Aim of the exercise:
Your job is to copy the data that follows exactly, every line included.

(Collected data entries)
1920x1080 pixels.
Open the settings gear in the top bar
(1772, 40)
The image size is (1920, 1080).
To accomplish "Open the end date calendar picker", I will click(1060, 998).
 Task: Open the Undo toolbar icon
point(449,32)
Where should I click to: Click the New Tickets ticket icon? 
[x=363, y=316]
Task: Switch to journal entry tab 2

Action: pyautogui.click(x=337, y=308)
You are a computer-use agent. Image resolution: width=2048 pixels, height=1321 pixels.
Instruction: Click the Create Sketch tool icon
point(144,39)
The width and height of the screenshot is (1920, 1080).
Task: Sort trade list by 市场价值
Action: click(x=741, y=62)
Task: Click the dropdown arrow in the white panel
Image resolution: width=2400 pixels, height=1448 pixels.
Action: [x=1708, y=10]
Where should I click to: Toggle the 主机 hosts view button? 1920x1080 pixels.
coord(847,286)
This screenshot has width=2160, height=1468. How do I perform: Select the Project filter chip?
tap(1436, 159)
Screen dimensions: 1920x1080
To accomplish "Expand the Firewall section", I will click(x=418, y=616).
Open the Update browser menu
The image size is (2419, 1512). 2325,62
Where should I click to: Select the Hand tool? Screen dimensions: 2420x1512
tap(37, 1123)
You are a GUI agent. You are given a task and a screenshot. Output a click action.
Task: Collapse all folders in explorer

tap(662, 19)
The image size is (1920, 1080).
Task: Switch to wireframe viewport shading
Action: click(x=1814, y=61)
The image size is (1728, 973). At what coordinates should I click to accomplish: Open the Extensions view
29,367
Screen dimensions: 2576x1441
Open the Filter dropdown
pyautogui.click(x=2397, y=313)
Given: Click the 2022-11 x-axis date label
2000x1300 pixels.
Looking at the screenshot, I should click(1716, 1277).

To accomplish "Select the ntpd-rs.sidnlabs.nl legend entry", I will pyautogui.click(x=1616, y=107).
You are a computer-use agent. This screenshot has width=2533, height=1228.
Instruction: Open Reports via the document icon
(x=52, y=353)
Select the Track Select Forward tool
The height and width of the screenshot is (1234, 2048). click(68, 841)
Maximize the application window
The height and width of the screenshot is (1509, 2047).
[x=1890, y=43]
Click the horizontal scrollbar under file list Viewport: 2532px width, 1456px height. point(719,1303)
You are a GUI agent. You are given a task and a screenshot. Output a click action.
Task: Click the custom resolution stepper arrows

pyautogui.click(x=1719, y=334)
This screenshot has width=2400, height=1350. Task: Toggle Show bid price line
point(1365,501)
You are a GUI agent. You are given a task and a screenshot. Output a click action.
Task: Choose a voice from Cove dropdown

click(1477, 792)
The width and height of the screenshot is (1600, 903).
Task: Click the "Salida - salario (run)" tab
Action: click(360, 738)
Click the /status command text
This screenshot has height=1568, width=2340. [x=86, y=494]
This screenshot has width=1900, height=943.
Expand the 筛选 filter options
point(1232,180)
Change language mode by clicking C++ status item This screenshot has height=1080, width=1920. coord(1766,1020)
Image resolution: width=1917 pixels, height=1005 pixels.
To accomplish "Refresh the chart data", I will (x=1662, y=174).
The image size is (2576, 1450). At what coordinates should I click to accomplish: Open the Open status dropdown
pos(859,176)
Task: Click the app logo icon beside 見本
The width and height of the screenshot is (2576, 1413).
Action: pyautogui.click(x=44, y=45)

Output of the exercise:
1920x1080 pixels.
Open the settings gear in the top bar
(1772, 40)
The image size is (1920, 1080).
To accomplish "Open the end date calendar picker", I will click(1060, 998).
 Task: Open the Undo toolbar icon
point(449,32)
Where should I click to: Click the New Tickets ticket icon? 
[x=363, y=316]
Task: Switch to journal entry tab 2

Action: pyautogui.click(x=337, y=308)
You are a computer-use agent. Image resolution: width=2048 pixels, height=1321 pixels.
Instruction: Click the Create Sketch tool icon
point(144,39)
The width and height of the screenshot is (1920, 1080).
Task: Sort trade list by 市场价值
Action: click(x=741, y=62)
Task: Click the dropdown arrow in the white panel
Image resolution: width=2400 pixels, height=1448 pixels.
Action: [x=1708, y=10]
Where should I click to: Toggle the 主机 hosts view button? 1920x1080 pixels.
coord(847,286)
This screenshot has width=2160, height=1468. How do I perform: Select the Project filter chip?
tap(1436, 159)
Screen dimensions: 1920x1080
To accomplish "Expand the Firewall section", I will click(x=418, y=616).
Open the Update browser menu
The image size is (2419, 1512). 2325,62
Where should I click to: Select the Hand tool? Screen dimensions: 2420x1512
tap(37, 1123)
You are a GUI agent. You are given a task and a screenshot. Output a click action.
Task: Collapse all folders in explorer

tap(662, 19)
The image size is (1920, 1080).
Task: Switch to wireframe viewport shading
Action: click(x=1814, y=61)
The image size is (1728, 973). At what coordinates should I click to accomplish: Open the Extensions view
29,367
Screen dimensions: 2576x1441
Open the Filter dropdown
pyautogui.click(x=2397, y=313)
Given: Click the 2022-11 x-axis date label
2000x1300 pixels.
Looking at the screenshot, I should click(1716, 1277).

To accomplish "Select the ntpd-rs.sidnlabs.nl legend entry", I will pyautogui.click(x=1616, y=107).
You are a computer-use agent. This screenshot has width=2533, height=1228.
Instruction: Open Reports via the document icon
(x=52, y=353)
Select the Track Select Forward tool
The height and width of the screenshot is (1234, 2048). click(68, 841)
Maximize the application window
The height and width of the screenshot is (1509, 2047).
[x=1890, y=43]
Click the horizontal scrollbar under file list Viewport: 2532px width, 1456px height. point(719,1303)
You are a GUI agent. You are given a task and a screenshot. Output a click action.
Task: Click the custom resolution stepper arrows

pyautogui.click(x=1719, y=334)
This screenshot has width=2400, height=1350. Task: Toggle Show bid price line
point(1365,501)
You are a GUI agent. You are given a task and a screenshot. Output a click action.
Task: Choose a voice from Cove dropdown

click(1477, 792)
The width and height of the screenshot is (1600, 903).
Task: Click the "Salida - salario (run)" tab
Action: click(360, 738)
Click the /status command text
This screenshot has height=1568, width=2340. [x=86, y=494]
This screenshot has width=1900, height=943.
Expand the 筛选 filter options
point(1232,180)
Change language mode by clicking C++ status item This screenshot has height=1080, width=1920. coord(1766,1020)
Image resolution: width=1917 pixels, height=1005 pixels.
To accomplish "Refresh the chart data", I will (x=1662, y=174).
The image size is (2576, 1450). At what coordinates should I click to accomplish: Open the Open status dropdown
pos(859,176)
Task: Click the app logo icon beside 見本
The width and height of the screenshot is (2576, 1413).
Action: pyautogui.click(x=44, y=45)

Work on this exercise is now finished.